Thiocyanuric acid

Identifiers
- CAS Number: 638-16-4;
- 3D model (JSmol): Interactive image;
- ChEMBL: ChEMBL3306346;
- ChemSpider: 1064800;
- ECHA InfoCard: 100.010.294
- EC Number: 211-322-8;
- PubChem CID: 1268121;
- UNII: KX0WZE0QAQ;
- CompTox Dashboard (EPA): DTXSID3045067 ;

Properties
- Chemical formula: C_{3}H_{3}N_{3}S_{3}
- Molar mass: 177.26 g·mol^{−1}
- Appearance: yellow solid
- Density: 1.35 g/cm^{3}
- Melting point: 290 °C (554 °F; 563 K)
- Hazards: GHS labelling:
- Pictograms: GHS07: Exclamation mark
- Signal word: Warning
- Hazard statements: H302
- Precautionary statements: P261, P264, P264+P265, P270, P271, P280, P301+P317, P302+P352, P304+P340, P305+P351+P338, P319, P321, P330, P332+P317, P337+P317, P362+P364, P403+P233, P405, P501

= Thiocyanuric acid =

Thiocyanuric acid is the organosulfur compound with the formula (HNC=S)3. It is analogous to cyanuric acid ((HNC=O)3). Cyanuric acid is white whereas thiocyanuric acid is yellow. It can also be viewed as a trimeric thioamide.

==Structure==
It is a planar molecular as determined by X-ray crystallography. Like cyanuric acid, thiocyanuric acid forms extended hydrogen-bonded network resulting in a sheet-like structure. This arrangement is relevant to the high melting point of the compound.

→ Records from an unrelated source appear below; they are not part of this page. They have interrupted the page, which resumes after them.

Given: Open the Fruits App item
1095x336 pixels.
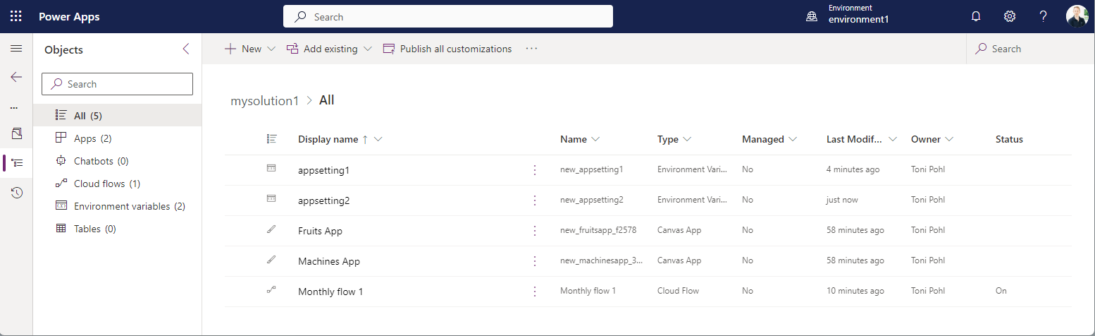Looking at the screenshot, I should point(320,231).
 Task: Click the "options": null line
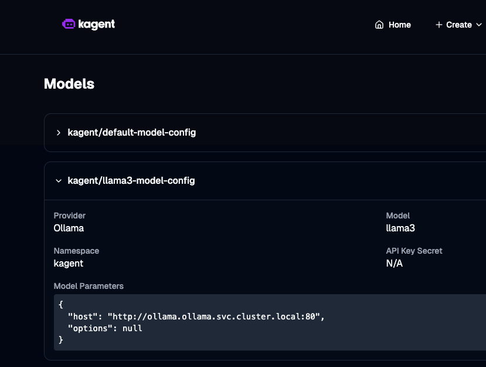[105, 328]
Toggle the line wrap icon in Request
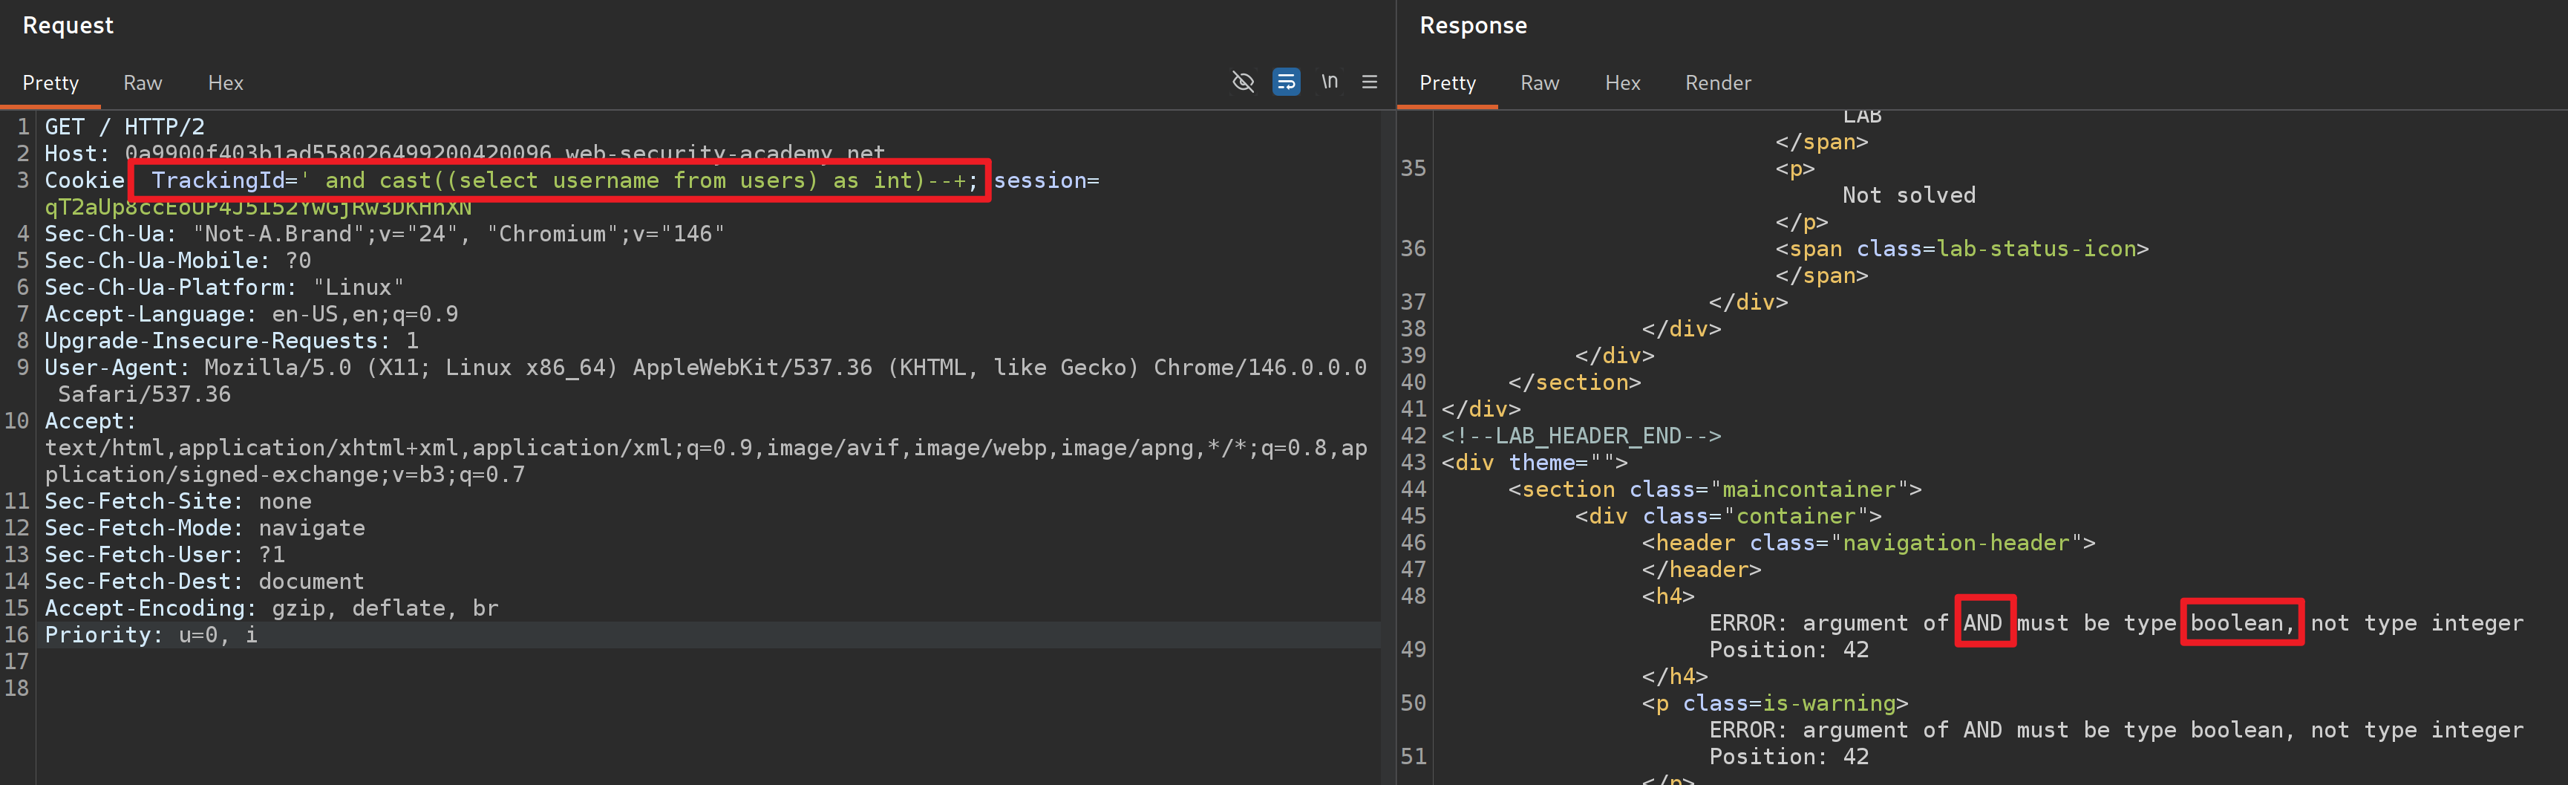2568x785 pixels. pos(1286,82)
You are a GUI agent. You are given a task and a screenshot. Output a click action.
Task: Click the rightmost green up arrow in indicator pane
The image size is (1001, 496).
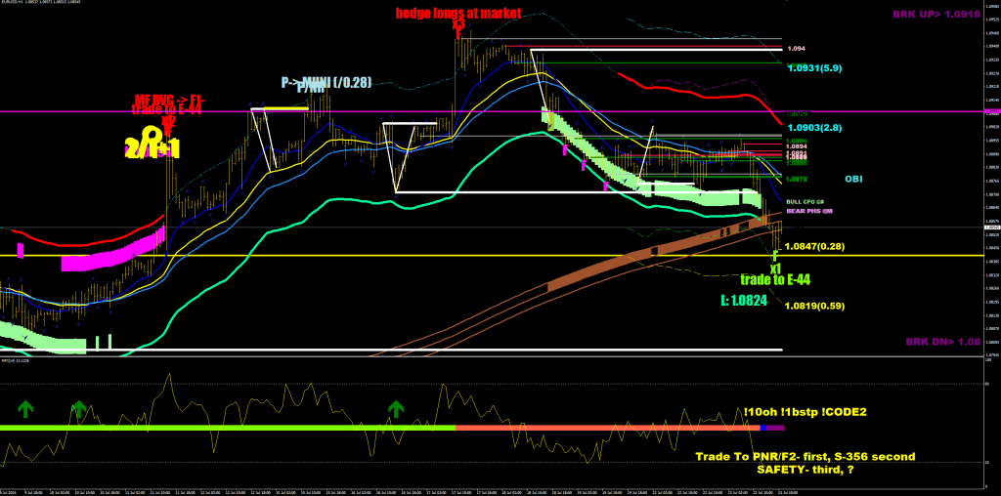click(396, 407)
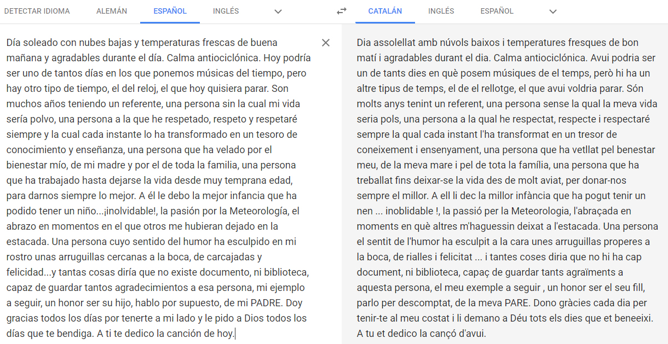Switch target language to Inglés

pos(441,11)
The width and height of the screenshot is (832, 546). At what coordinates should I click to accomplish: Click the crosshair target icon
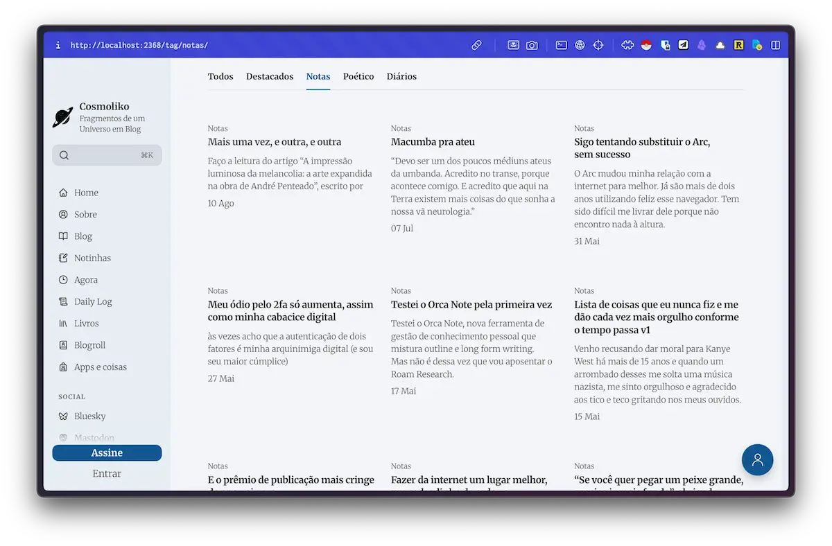click(x=598, y=45)
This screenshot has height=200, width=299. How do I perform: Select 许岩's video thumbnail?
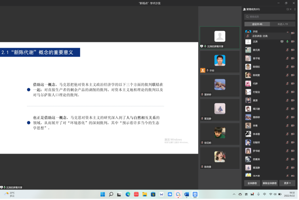[x=220, y=62]
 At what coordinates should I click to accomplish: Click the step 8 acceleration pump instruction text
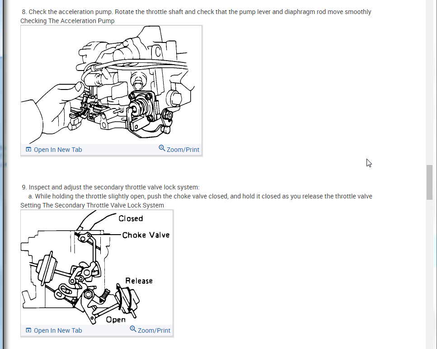click(x=197, y=12)
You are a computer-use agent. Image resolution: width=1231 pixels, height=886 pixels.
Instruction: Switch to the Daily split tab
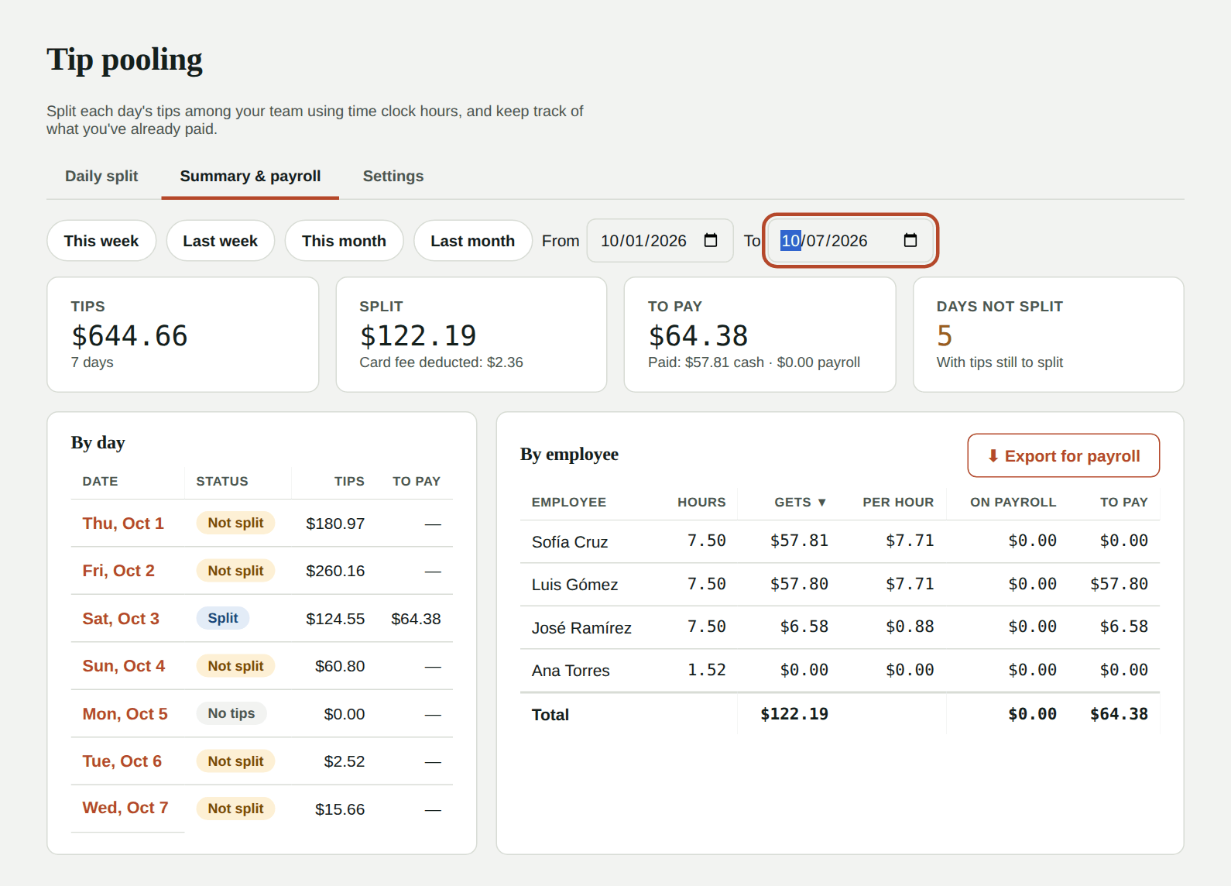point(101,176)
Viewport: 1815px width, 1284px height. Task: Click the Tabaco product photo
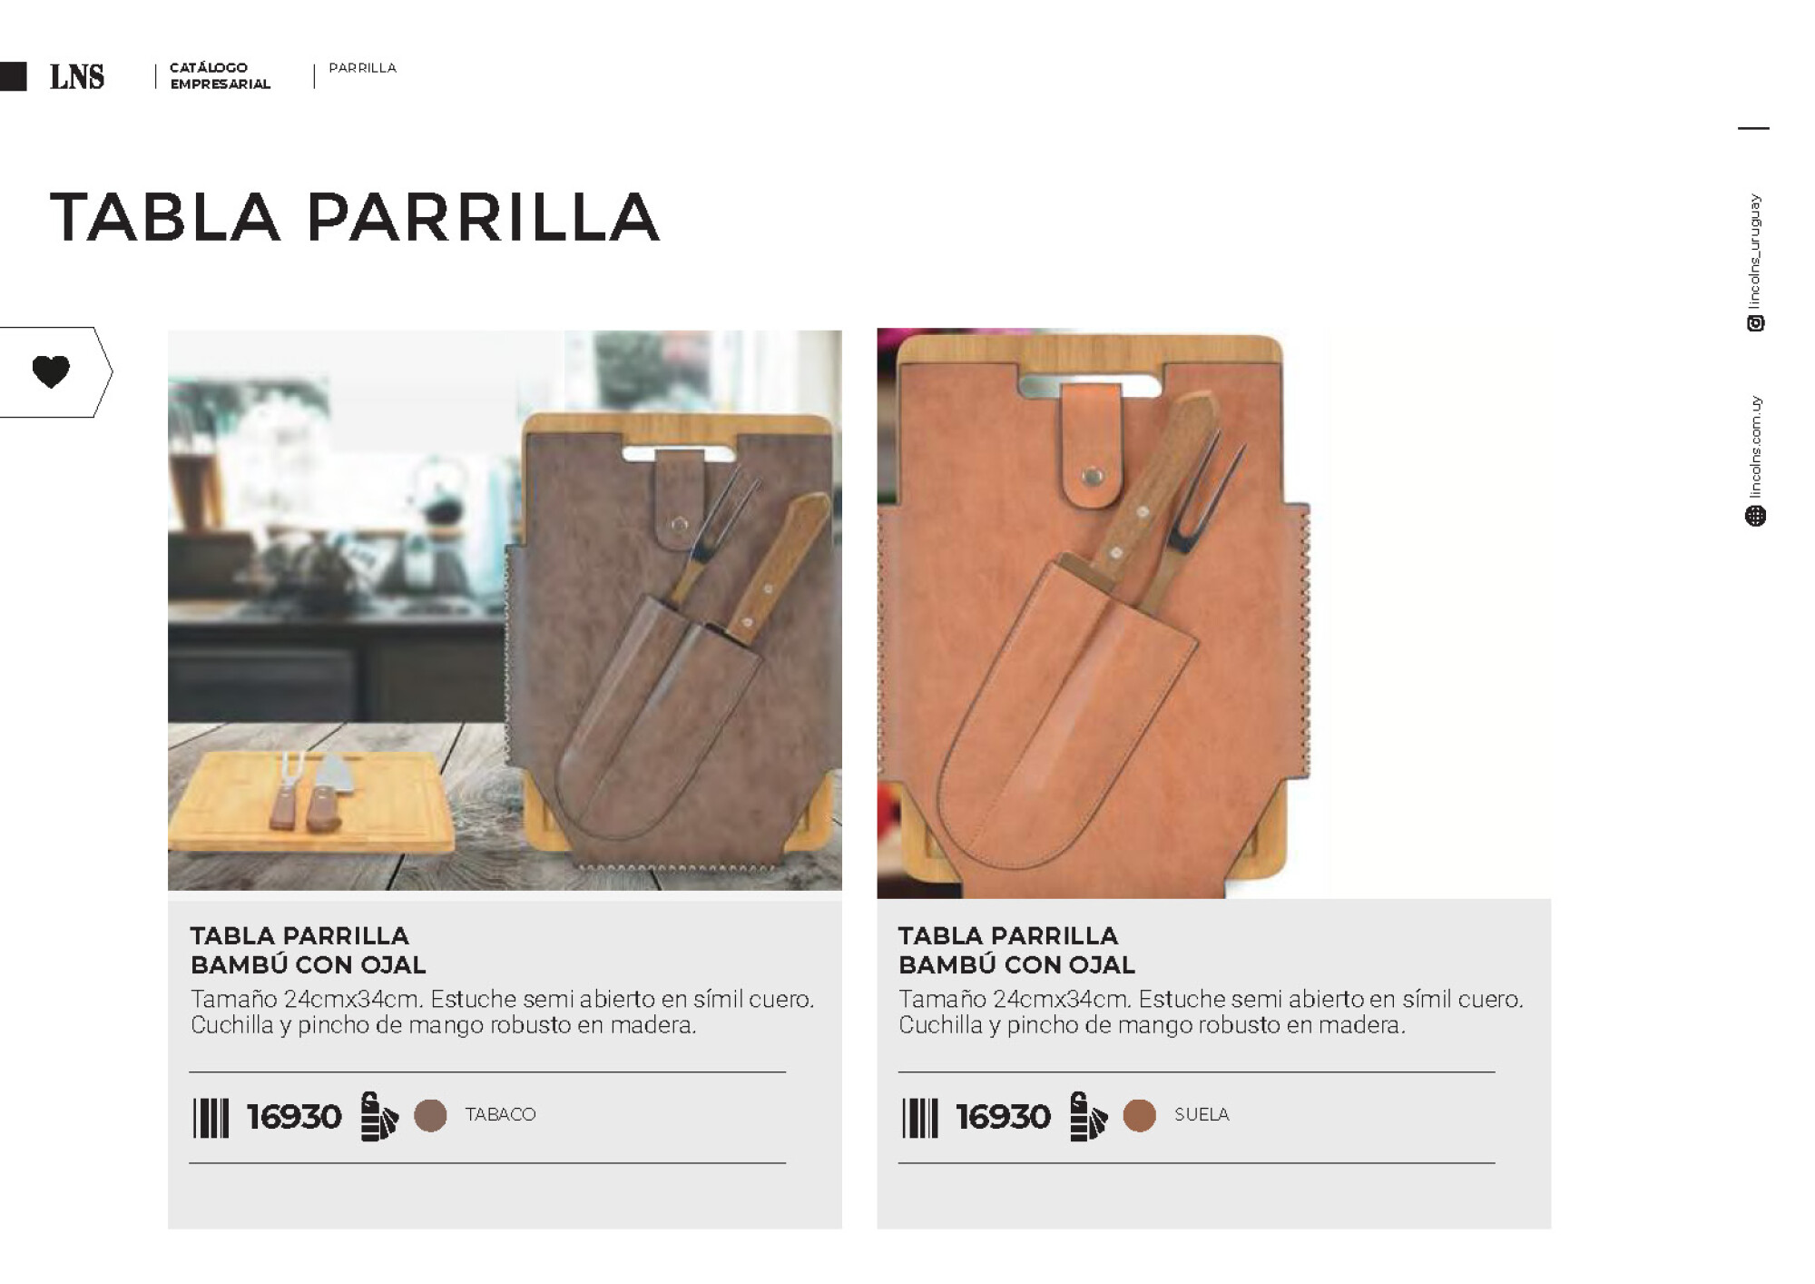click(505, 609)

==Synthesis, reactions, applications==
Thiocyanuric acid precipitates from warm, acidic solutions of thiocyanic acid. A modern synthesis begins instead with a preformed ring: cyanuric chloride reacts with sodium hydrosulfide to give table salt and thiocyanuric acid.

The compound is mildly acidic, with pKa's of 5.7, 8.4, and 11.4. Various salts of (HNC=S)3- have been characterized.

The compound has an affinity for heavy metals. This attribute has been exploited by applying thiocyanuric acid and derivatives to treatment of waste waters.